* [Data to examine]:

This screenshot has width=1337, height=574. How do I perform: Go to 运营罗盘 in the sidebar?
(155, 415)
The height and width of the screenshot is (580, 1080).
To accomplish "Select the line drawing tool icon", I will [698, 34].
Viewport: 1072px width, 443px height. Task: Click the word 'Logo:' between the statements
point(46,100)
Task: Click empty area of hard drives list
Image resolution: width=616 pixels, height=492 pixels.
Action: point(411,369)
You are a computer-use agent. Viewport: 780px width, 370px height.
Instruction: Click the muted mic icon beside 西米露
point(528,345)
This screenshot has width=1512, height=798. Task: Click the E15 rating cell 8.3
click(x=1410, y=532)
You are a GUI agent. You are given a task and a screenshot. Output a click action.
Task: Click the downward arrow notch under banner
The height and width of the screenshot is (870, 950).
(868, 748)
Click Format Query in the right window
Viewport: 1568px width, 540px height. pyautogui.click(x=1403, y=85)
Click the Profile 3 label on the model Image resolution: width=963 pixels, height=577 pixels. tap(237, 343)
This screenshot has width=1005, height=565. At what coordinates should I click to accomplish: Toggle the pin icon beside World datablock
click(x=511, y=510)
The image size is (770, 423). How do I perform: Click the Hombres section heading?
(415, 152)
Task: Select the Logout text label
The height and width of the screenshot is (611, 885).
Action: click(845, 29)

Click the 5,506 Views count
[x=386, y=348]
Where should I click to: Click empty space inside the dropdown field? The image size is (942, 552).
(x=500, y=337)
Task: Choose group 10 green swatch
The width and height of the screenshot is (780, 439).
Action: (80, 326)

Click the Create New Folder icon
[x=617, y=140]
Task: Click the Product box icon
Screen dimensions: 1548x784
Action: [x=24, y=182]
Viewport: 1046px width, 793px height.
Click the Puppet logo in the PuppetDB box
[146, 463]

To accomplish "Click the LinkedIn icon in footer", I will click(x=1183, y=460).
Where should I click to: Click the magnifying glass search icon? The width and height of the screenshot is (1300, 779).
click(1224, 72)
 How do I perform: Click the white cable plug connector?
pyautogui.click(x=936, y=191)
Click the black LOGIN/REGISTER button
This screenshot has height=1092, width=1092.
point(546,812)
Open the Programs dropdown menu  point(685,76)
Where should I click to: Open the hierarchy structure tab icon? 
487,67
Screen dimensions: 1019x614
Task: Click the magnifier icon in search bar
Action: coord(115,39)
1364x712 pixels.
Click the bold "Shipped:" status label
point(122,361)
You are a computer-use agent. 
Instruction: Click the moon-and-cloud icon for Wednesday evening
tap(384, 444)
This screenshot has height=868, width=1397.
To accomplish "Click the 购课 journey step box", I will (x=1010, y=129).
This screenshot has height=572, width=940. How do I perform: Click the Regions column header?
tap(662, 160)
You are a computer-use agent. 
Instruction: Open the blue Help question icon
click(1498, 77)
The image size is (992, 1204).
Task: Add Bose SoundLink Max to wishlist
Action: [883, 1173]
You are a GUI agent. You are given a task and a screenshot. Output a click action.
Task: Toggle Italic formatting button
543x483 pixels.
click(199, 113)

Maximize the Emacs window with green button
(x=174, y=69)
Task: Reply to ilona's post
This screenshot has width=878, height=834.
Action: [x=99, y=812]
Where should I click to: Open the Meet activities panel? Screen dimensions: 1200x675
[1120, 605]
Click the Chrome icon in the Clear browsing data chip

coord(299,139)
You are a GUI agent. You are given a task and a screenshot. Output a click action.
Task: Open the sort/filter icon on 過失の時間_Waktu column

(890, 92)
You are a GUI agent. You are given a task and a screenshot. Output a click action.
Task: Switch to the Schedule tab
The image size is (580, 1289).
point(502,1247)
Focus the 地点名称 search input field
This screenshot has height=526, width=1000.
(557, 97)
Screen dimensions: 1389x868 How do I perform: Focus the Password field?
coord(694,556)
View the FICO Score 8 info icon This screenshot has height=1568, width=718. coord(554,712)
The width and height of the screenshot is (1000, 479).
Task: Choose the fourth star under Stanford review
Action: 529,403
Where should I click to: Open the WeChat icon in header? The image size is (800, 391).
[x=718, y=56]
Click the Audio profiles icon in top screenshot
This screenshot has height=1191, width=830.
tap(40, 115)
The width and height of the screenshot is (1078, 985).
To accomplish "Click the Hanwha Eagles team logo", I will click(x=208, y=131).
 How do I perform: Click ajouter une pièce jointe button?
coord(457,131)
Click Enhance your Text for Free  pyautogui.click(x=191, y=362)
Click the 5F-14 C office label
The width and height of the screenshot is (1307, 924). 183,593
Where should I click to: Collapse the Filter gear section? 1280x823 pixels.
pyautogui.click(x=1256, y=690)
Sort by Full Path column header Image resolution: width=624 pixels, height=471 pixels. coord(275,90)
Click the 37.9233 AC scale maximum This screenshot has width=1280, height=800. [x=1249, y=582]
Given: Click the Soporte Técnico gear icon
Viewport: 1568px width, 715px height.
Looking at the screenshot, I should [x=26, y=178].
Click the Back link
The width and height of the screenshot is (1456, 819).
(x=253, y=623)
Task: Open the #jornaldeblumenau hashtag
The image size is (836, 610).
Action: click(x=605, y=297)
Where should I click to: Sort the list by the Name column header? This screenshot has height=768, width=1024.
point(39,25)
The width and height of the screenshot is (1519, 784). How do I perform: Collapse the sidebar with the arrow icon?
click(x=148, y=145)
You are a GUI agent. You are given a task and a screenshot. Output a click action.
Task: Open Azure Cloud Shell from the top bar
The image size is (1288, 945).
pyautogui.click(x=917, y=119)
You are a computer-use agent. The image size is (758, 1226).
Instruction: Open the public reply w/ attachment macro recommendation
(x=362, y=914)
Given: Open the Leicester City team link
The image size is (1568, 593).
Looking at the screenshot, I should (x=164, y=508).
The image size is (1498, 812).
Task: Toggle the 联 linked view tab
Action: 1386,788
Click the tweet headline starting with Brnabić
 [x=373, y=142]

* [Task description]:
None of the records may be skipped; each is to be repeated exactly.

* [Result for this task]:
This screenshot has width=1337, height=574. How do I perform: Go to 运营罗盘 in the sidebar?
(155, 415)
The height and width of the screenshot is (580, 1080).
To accomplish "Select the line drawing tool icon", I will [698, 34].
Viewport: 1072px width, 443px height. Task: Click the word 'Logo:' between the statements
point(46,100)
Task: Click empty area of hard drives list
Image resolution: width=616 pixels, height=492 pixels.
Action: point(411,369)
You are a computer-use agent. Viewport: 780px width, 370px height.
Instruction: Click the muted mic icon beside 西米露
point(528,345)
This screenshot has width=1512, height=798. Task: Click the E15 rating cell 8.3
click(x=1410, y=532)
You are a GUI agent. You are given a task and a screenshot. Output a click action.
Task: Click the downward arrow notch under banner
The height and width of the screenshot is (870, 950).
(868, 748)
Click Format Query in the right window
Viewport: 1568px width, 540px height. pyautogui.click(x=1403, y=85)
Click the Profile 3 label on the model Image resolution: width=963 pixels, height=577 pixels. tap(237, 343)
This screenshot has width=1005, height=565. At what coordinates should I click to accomplish: Toggle the pin icon beside World datablock
click(x=511, y=510)
The image size is (770, 423). How do I perform: Click the Hombres section heading?
(415, 152)
Task: Select the Logout text label
The height and width of the screenshot is (611, 885).
Action: click(845, 29)

Click the 5,506 Views count
[x=386, y=348]
Where should I click to: Click empty space inside the dropdown field? The image size is (942, 552).
(x=500, y=337)
Task: Choose group 10 green swatch
The width and height of the screenshot is (780, 439).
Action: (80, 326)

Click the Create New Folder icon
[x=617, y=140]
Task: Click the Product box icon
Screen dimensions: 1548x784
Action: [x=24, y=182]
Viewport: 1046px width, 793px height.
Click the Puppet logo in the PuppetDB box
[146, 463]

To accomplish "Click the LinkedIn icon in footer", I will click(x=1183, y=460).
Where should I click to: Click the magnifying glass search icon? The width and height of the screenshot is (1300, 779).
click(1224, 72)
 How do I perform: Click the white cable plug connector?
pyautogui.click(x=936, y=191)
Click the black LOGIN/REGISTER button
This screenshot has height=1092, width=1092.
point(546,812)
Open the Programs dropdown menu  point(685,76)
Where should I click to: Open the hierarchy structure tab icon? 
487,67
Screen dimensions: 1019x614
Task: Click the magnifier icon in search bar
Action: coord(115,39)
1364x712 pixels.
Click the bold "Shipped:" status label
point(122,361)
You are a computer-use agent. 
Instruction: Click the moon-and-cloud icon for Wednesday evening
tap(384, 444)
This screenshot has height=868, width=1397.
To accomplish "Click the 购课 journey step box", I will (x=1010, y=129).
This screenshot has height=572, width=940. How do I perform: Click the Regions column header?
tap(662, 160)
You are a computer-use agent. 
Instruction: Open the blue Help question icon
click(1498, 77)
The image size is (992, 1204).
Task: Add Bose SoundLink Max to wishlist
Action: [883, 1173]
You are a GUI agent. You are given a task and a screenshot. Output a click action.
Task: Toggle Italic formatting button
543x483 pixels.
click(199, 113)

Maximize the Emacs window with green button
(x=174, y=69)
Task: Reply to ilona's post
This screenshot has width=878, height=834.
Action: [x=99, y=812]
Where should I click to: Open the Meet activities panel? Screen dimensions: 1200x675
[1120, 605]
Click the Chrome icon in the Clear browsing data chip

coord(299,139)
You are a GUI agent. You are given a task and a screenshot. Output a click action.
Task: Open the sort/filter icon on 過失の時間_Waktu column

(890, 92)
You are a GUI agent. You are given a task and a screenshot. Output a click action.
Task: Switch to the Schedule tab
The image size is (580, 1289).
point(502,1247)
Focus the 地点名称 search input field
This screenshot has height=526, width=1000.
(557, 97)
Screen dimensions: 1389x868 How do I perform: Focus the Password field?
coord(694,556)
View the FICO Score 8 info icon This screenshot has height=1568, width=718. coord(554,712)
The width and height of the screenshot is (1000, 479).
Task: Choose the fourth star under Stanford review
Action: 529,403
Where should I click to: Open the WeChat icon in header? The image size is (800, 391).
[x=718, y=56]
Click the Audio profiles icon in top screenshot
This screenshot has height=1191, width=830.
tap(40, 115)
The width and height of the screenshot is (1078, 985).
To accomplish "Click the Hanwha Eagles team logo", I will click(x=208, y=131).
 How do I perform: Click ajouter une pièce jointe button?
coord(457,131)
Click Enhance your Text for Free  pyautogui.click(x=191, y=362)
Click the 5F-14 C office label
The width and height of the screenshot is (1307, 924). 183,593
Where should I click to: Collapse the Filter gear section? 1280x823 pixels.
pyautogui.click(x=1256, y=690)
Sort by Full Path column header Image resolution: width=624 pixels, height=471 pixels. coord(275,90)
Click the 37.9233 AC scale maximum This screenshot has width=1280, height=800. [x=1249, y=582]
Given: Click the Soporte Técnico gear icon
Viewport: 1568px width, 715px height.
Looking at the screenshot, I should [x=26, y=178].
Click the Back link
The width and height of the screenshot is (1456, 819).
(x=253, y=623)
Task: Open the #jornaldeblumenau hashtag
The image size is (836, 610).
Action: click(x=605, y=297)
Where should I click to: Sort the list by the Name column header? This screenshot has height=768, width=1024.
point(39,25)
The width and height of the screenshot is (1519, 784). How do I perform: Collapse the sidebar with the arrow icon?
click(x=148, y=145)
You are a GUI agent. You are given a task and a screenshot. Output a click action.
Task: Open Azure Cloud Shell from the top bar
The image size is (1288, 945).
pyautogui.click(x=917, y=119)
You are a computer-use agent. The image size is (758, 1226).
Instruction: Open the public reply w/ attachment macro recommendation
(x=362, y=914)
Given: Open the Leicester City team link
The image size is (1568, 593).
Looking at the screenshot, I should (x=164, y=508).
The image size is (1498, 812).
Task: Toggle the 联 linked view tab
Action: 1386,788
Click the tweet headline starting with Brnabić
 [x=373, y=142]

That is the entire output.